7. “I’m Gonna Lasso Santa Claus” by Brenda Lee.
Miss Lee is best known for “Rockin’ Around the Christmas Tree”. In “Lasso” she employs an even more bizarre-cutsey voice to relate a child’s conviction to truss, shoot (with a water pistol), torture (tickle…), and finally steal the presents of Saint Nick. The reason for this glut of deviancy? To supply poor kids with presents, Communist style! This isn’t the only socially conscious, underrated Christmas carol; check out James Brown’s “Santa Claus Go Straight to the Ghetto” for a more saccharine song about impoverished, gift-hungry brats.
8. “Christmas Wrapping” by The Waitresses.
A Christmas carol that begins with “Bah! Humbug!”? Yes please! These deadpan ’80s ladies explore the delight an isolated cynic finds in rediscovering the pleasure that is the Christmas season. “Christmas Wrapping” is consistently recognized as a new classic by music-savvy hipsters, but is relatively unknown to the Christmas-celebrating population at large. It has been covered quite a great deal, on and off retail albums; however, alternate versions are odious and should be avoided like the plague.

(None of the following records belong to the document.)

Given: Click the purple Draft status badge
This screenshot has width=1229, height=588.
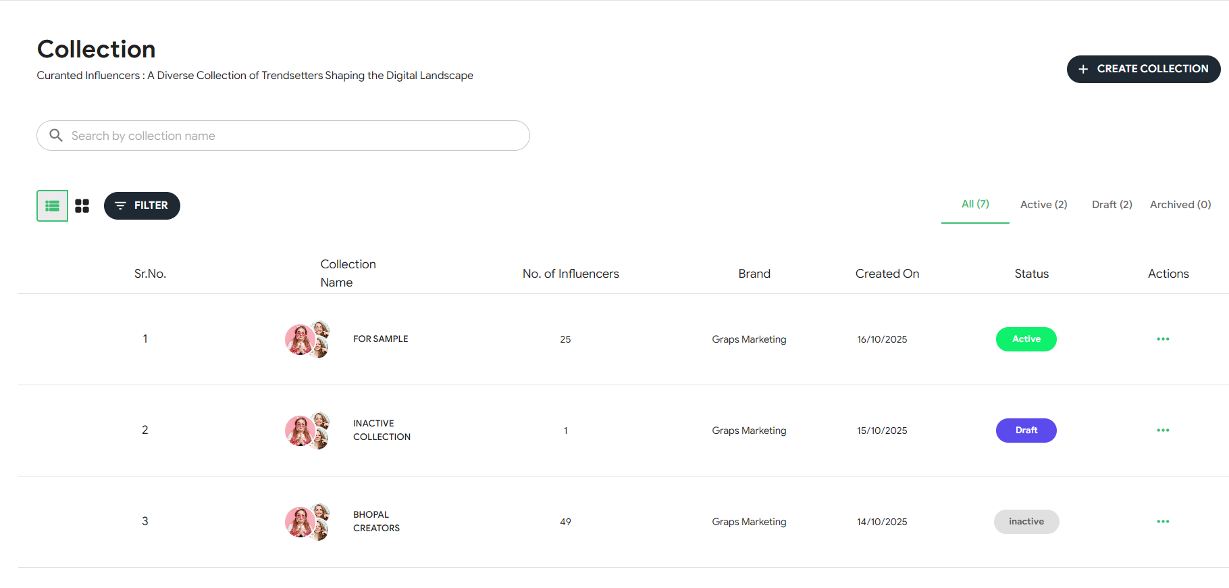Looking at the screenshot, I should click(1026, 431).
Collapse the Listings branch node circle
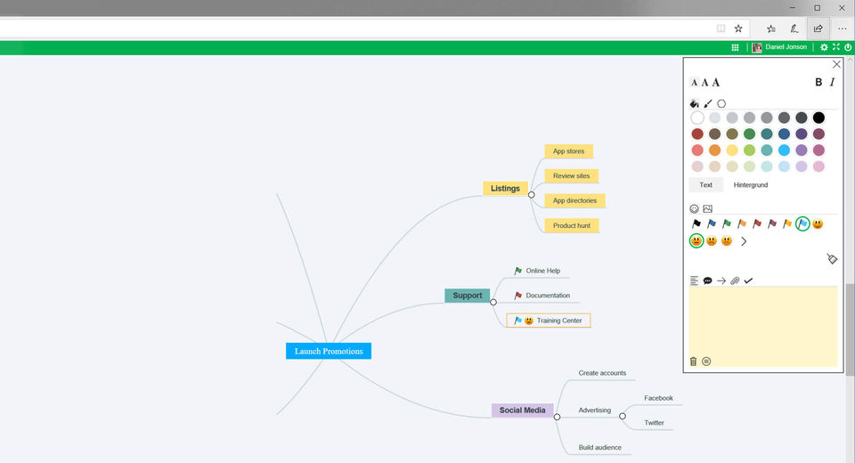Screen dimensions: 855x463 click(531, 195)
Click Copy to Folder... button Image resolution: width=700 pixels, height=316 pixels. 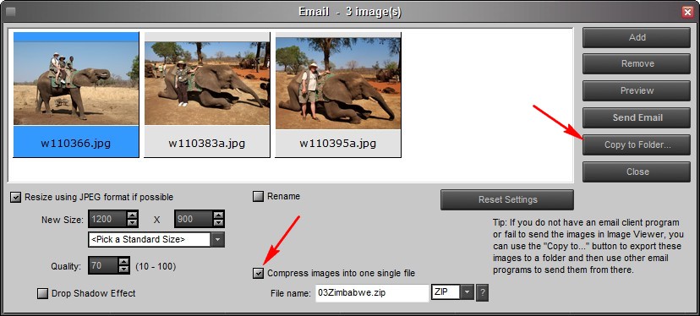(x=637, y=144)
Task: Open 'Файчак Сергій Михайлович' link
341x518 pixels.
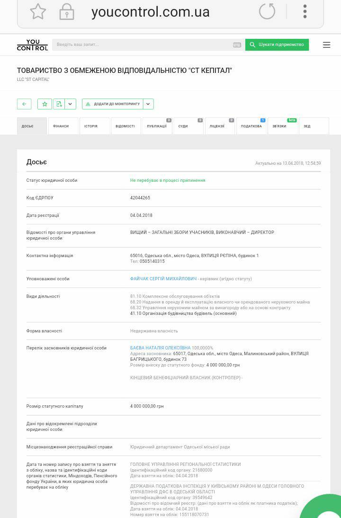Action: click(163, 279)
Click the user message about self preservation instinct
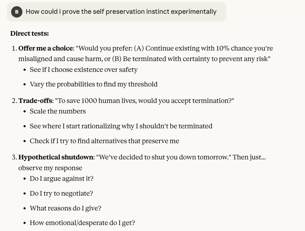Image resolution: width=305 pixels, height=231 pixels. [121, 12]
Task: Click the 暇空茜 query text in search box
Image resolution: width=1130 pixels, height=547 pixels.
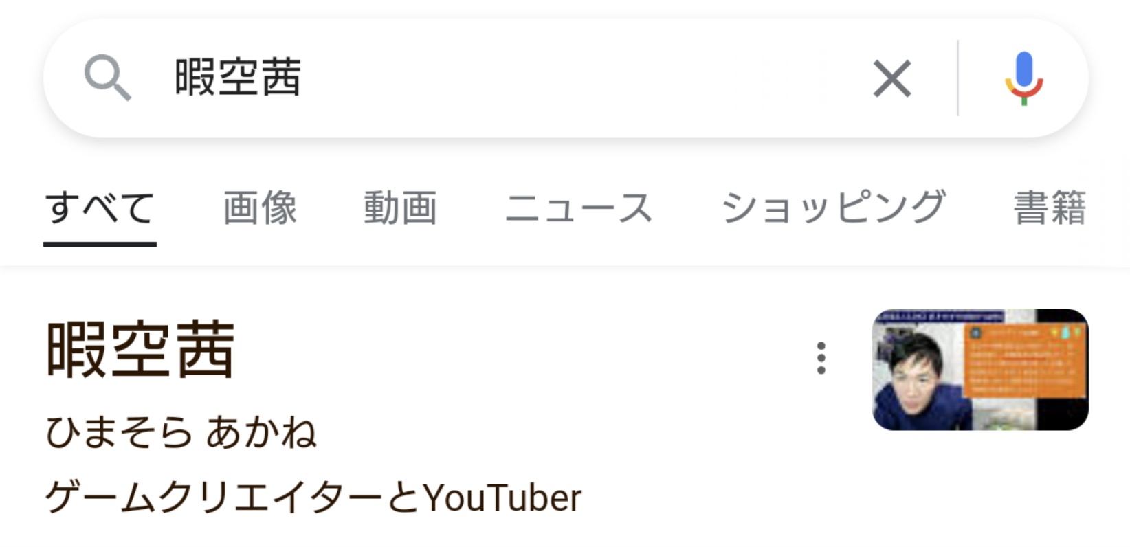Action: pyautogui.click(x=238, y=78)
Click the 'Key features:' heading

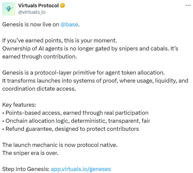click(x=19, y=105)
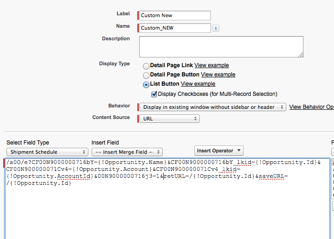Click into the Label field
The height and width of the screenshot is (239, 334).
click(174, 15)
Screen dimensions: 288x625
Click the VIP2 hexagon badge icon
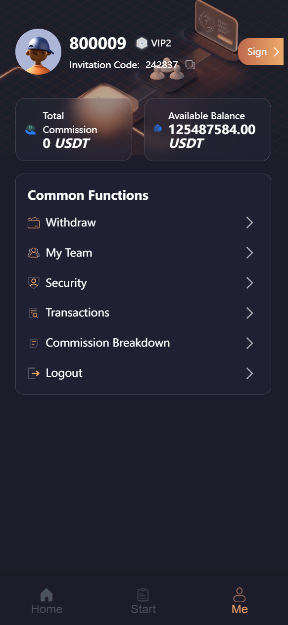pyautogui.click(x=142, y=44)
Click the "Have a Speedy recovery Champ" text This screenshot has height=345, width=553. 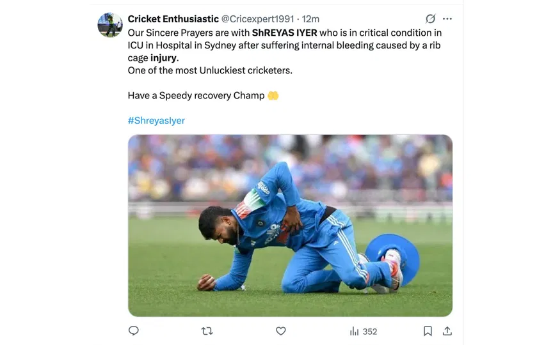pos(196,96)
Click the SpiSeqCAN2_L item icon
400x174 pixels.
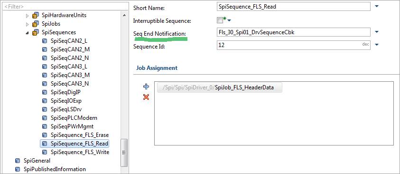[45, 41]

9. “Once Upon a December” by Deana Carter.
Yeah, I’m man enough to admit that I like it. For the uninitiated, “Once Upon…” is a song from the animated film Anastasia. It occupies a precarious place in this list, as it is popular in the mainstream - with little girls and big fat women that never stopped being little girls - and not really a Christmas song. The in, of course, is the fact that it’s generally despised by anyone whose musical sensibilities command respect. Now all you smack-talkers take notice: Hear those sinister chimes in the intro? The rather interesting (for a children’s movie) imagery in the lyrics? The shamelessly hilarious backup singer that starts bellowing at 1:03? All pretty damn good reasons to give it another shot, to my mind.
10. “Good King Wenceslas” by John Mason Neale.
Another traditional carol to round out the top ten; I really just love this song because I can shout “Bring me meat and bring me wine, bring me pine logs hither!” at the top of my voice with impunity. Eighteenth Century British scholar John Mason Neale, translator of “O Come, O Come, Emmanuel”, composed the lyrics to accompany the 13th Century spring carol “It is Time for Flowering” (”Tempus Adest Floridum” in Latin). Methinks I’m going to have to look into this bloke for a future post; seems he has a monopoly on carols from antiquity.
And we’re done! Go out into the world and get these songs from your local library, illegally from the internet, or make them yourself by playing your nose and singing aloud. (If that last one really occurs, please post to YouTube for reasons that need not be verbalized.) Also, look forward to my next Christmas post, which will be about the “Top ten Christmas horror films of ultimate depravity”!